Fast forward five days later, this past weekend another Toronto team took to the field for the first time this season looking to keep the sports momentum going in the city. The Toronto Argos made their 2019 CFL season debut at home against cross-city rivals the Hamilton Ti-Cats. If you follow CFL Football, you know Argo/Ti-Cat games are heated because of the close proximity of the cities.
I was on location for the match at BMO field as the stage was set for the Toronto hype to continue. It wasn’t like the Argos hadn’t tasted recent success. The ‘Double Blue’ were CFL Champions in 2017, winning the 105th Grey Cup Game in Ottawa that year. That must have been some victory celebration because the Argos followed that season with a disappointing 4-14 record in 2018, inevitably missing the playoffs.

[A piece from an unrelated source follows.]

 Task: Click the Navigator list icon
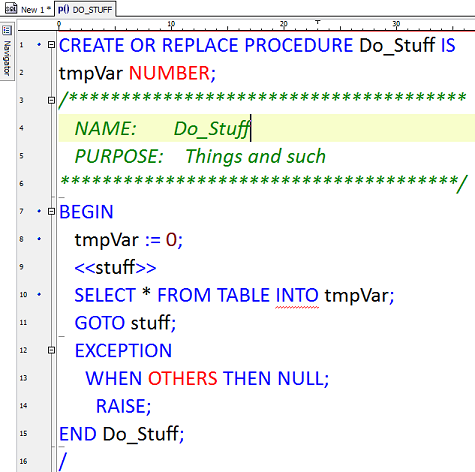tap(7, 30)
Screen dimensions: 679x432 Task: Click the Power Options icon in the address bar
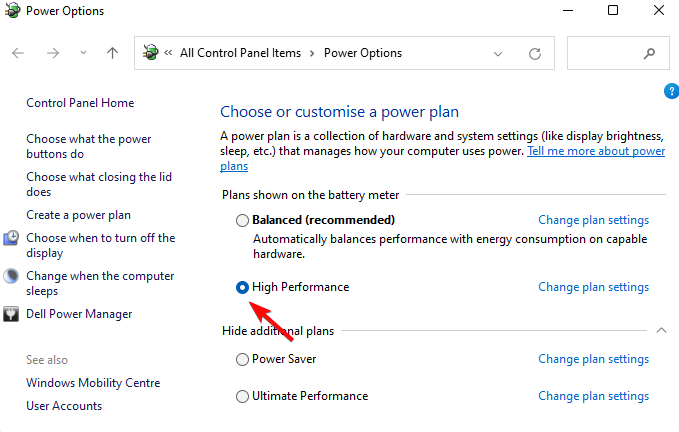pos(152,53)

2019 is the season of redemption for the Boatmen (The Argos have something like 10 different nicknames) and there’s no better way to do so then to start off by beating your arch rival. But things didn’t go exactly as planned Saturday afternoon for the home team.
The Argos got thumped 64-14 by the Ti-Cats. It was an ugly affair for about half of the 16,734 fans in attendance. The other half, Hamilton fans, took out their phones every 5 minutes to record a big play. The onslaught started in the first quarter and continued straight through to the fourth when Hamilton defensive back (an Eastern All-Star with Ottawa in 2018) Rico Murray took an interception back to the house for six to end the game. The pick-six tied a Ti-Cats club record for margin of victory in a single season game.

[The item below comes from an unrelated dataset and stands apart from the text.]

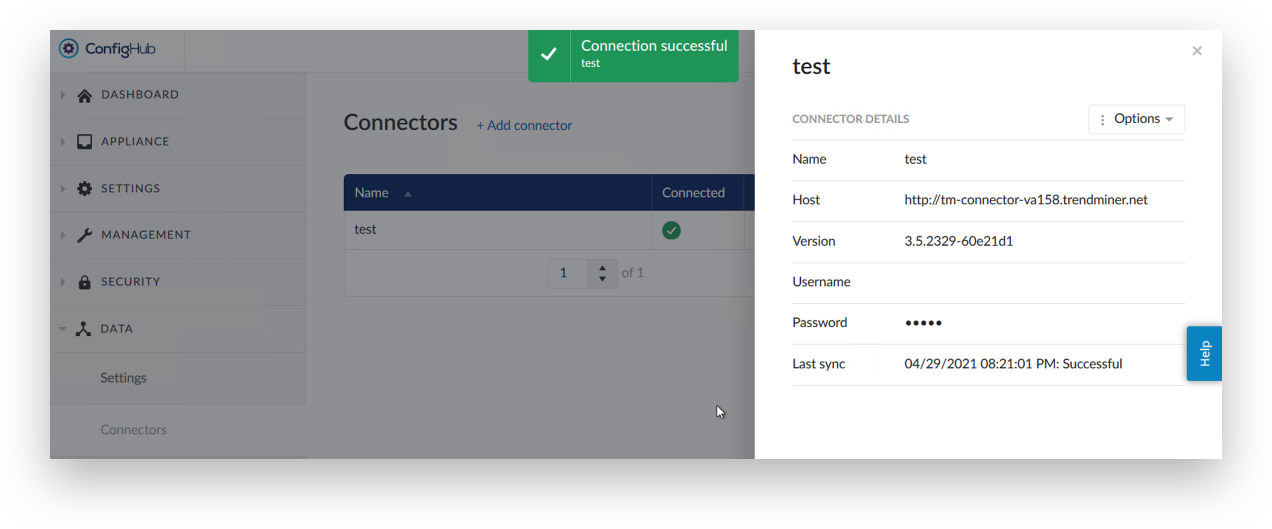The image size is (1272, 529).
Task: Click the Data network icon
Action: 84,329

It didn’t matter because I was one of only a handful of Toronto fans to stick around to see the final play. The majority left after Hamilton’s Brandon Banks took an Argos missed field goal attempt 113 yards for a TD early in the fourth quarter making the score 47-6.
All that being said, the main storyline wasn’t the score. I’d be hardpressed to believe no Agro player has ever been on the wrong side of a blowout loss in their amateur or pro football career. Even I know what it’s like to win a chip in football, only to experience the embarrassment of forfeiting a game the following season.
The Argos management team needs to continually achieve success on the field to match their major league cousins and consistently stay relevant in the crowded Toronto sports entertainment market.
The loss was tough, but the real loss was the inability to extend the Raptors championship momentum to the Argos season opener. That might be an unfair statement to make, but let me be clear: Toronto’s sports culture is something sacred. We Toronto fans are dedicated to our teams. So much so that the success of one of our teams leads us to start rooting for other city clubs. Not just fans but the players themselves get caught up in the excitement and energy when another home franchise is experiencing post-season success.
In 2015, several Toronto Maple Leafs players took in the Blue Jays first playoff game in 22 years at the Roger Centre and more recently the Raptors this year. Blue Jays all-star pitcher Marcus Stroman is a regular at Raptor games the past couple of seasons. The Argos themselves wore ‘WE THE NORTH’ patches on their jerseys for an exhibition game this year during the NBA playoffs in support of the Raps.
It would have been cool for MLSE to somehow have a few of the Raptors in attendance with the Larry O’Brien Trophy in hand hyping up the crowd. Maybe give away some free tickets to get the stadium filled with fans from other teams, at least for the first game of the season. I get that the logistics and planning to organize something like this is easier said than done, but connecting other Toronto fan bases with the Argos should be a priority for the team.
With the Raptors title, the Jays playoff runs in 2015 and 2016 and the Leafs resurgence under President Brendan Shanahan, the Argos management team needs to continually achieve success on the field to match their major league cousins and consistently stay relevant in the crowded Toronto sports market.